_Input data_
---+---

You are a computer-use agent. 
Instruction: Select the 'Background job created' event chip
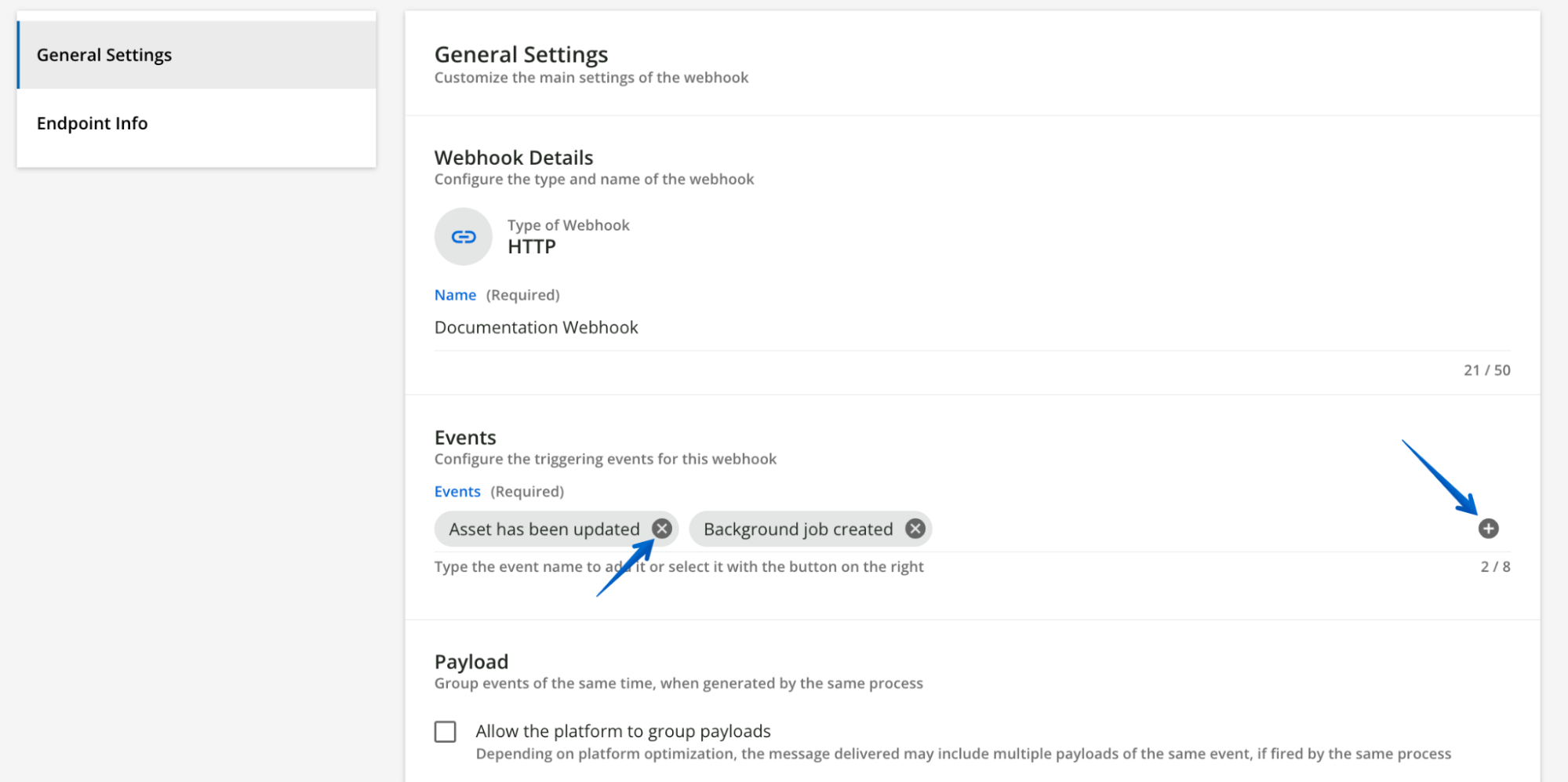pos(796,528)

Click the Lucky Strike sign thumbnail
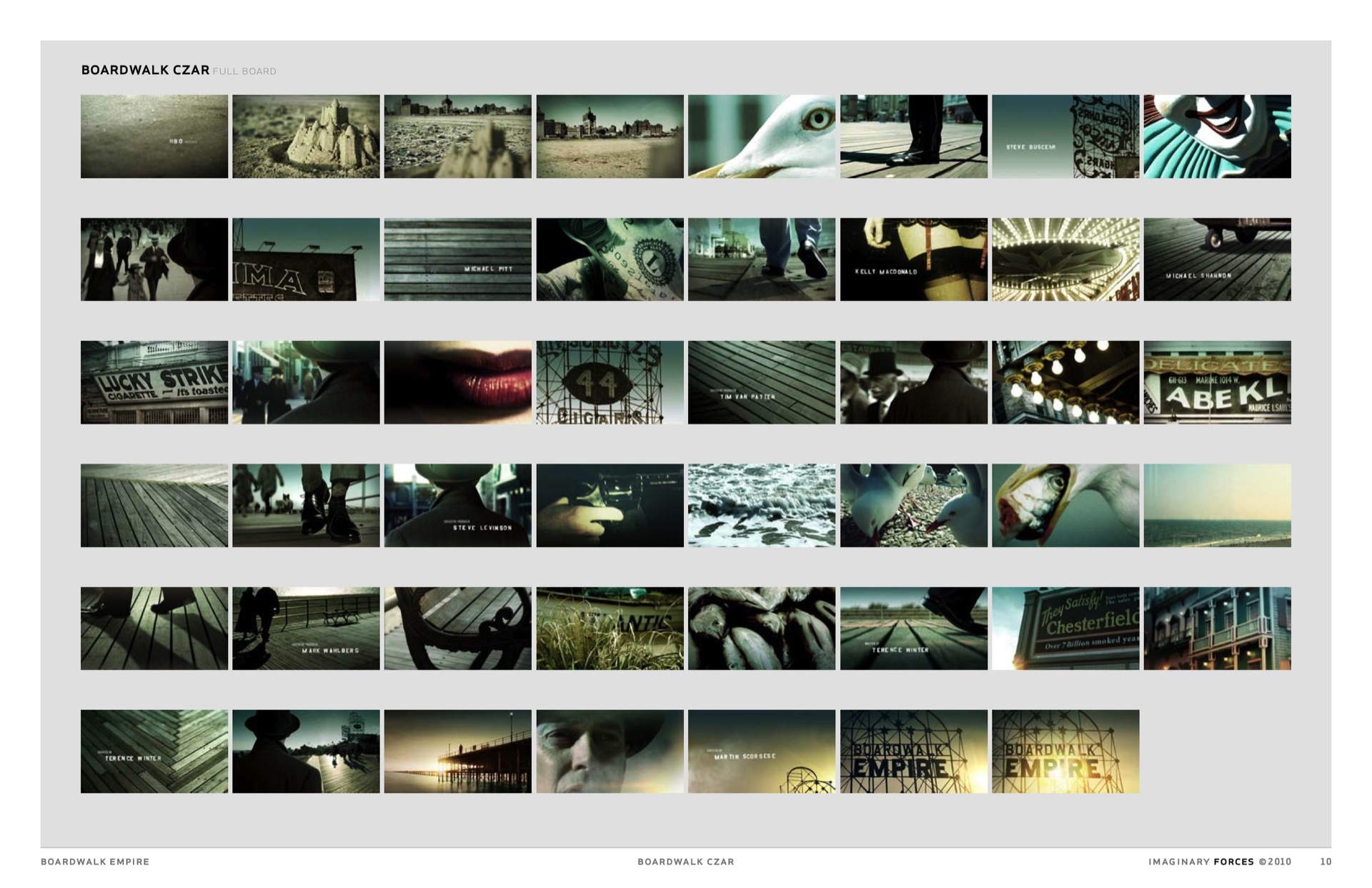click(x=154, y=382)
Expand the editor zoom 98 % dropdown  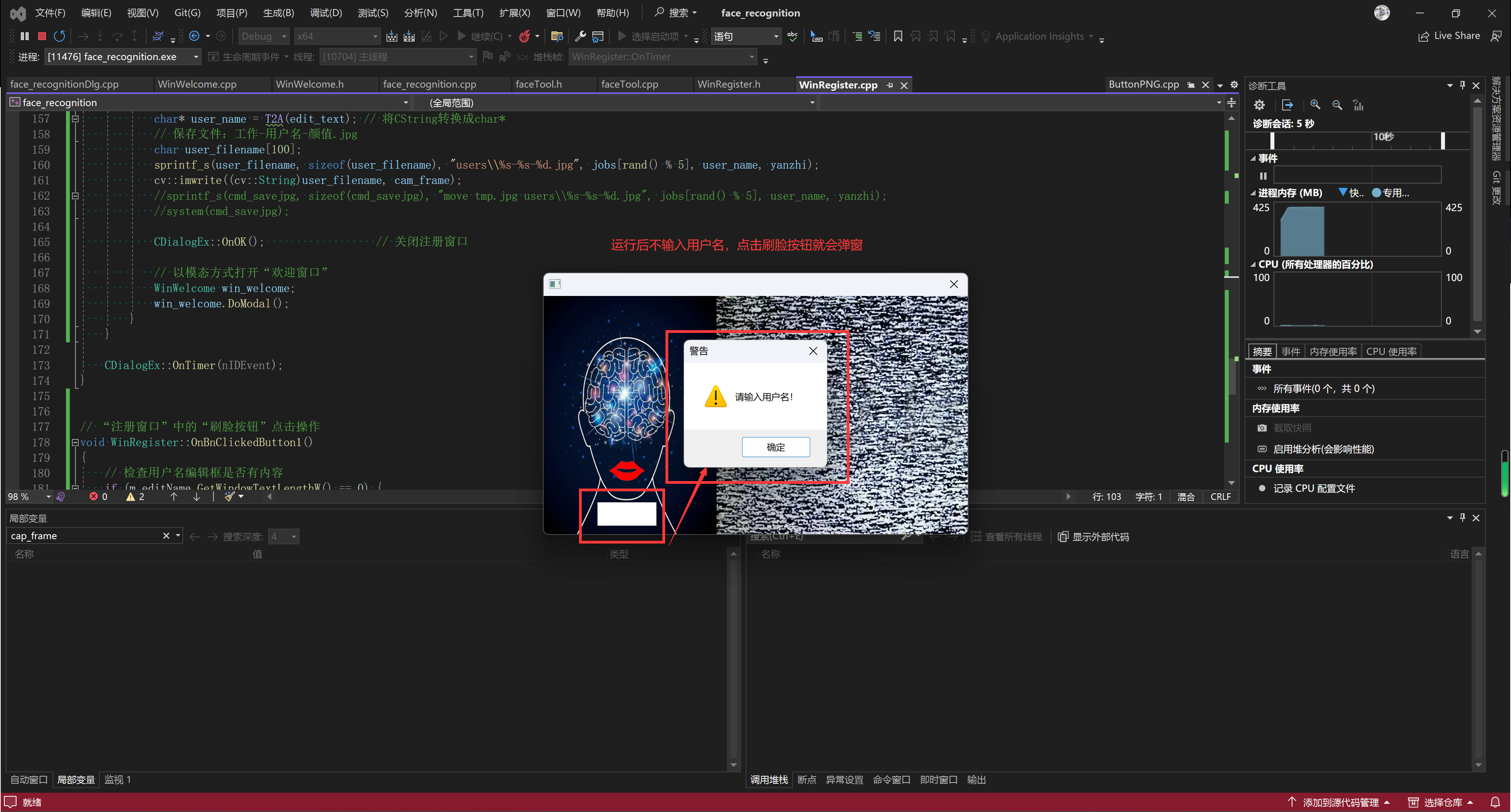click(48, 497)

---+---

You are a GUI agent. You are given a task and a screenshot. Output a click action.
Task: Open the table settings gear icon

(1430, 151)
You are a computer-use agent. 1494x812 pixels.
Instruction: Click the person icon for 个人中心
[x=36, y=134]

---+---

_Required work_
Tally the lines that hold the word "agent" in the listing, and give the tally with nothing else.

_Task response_
3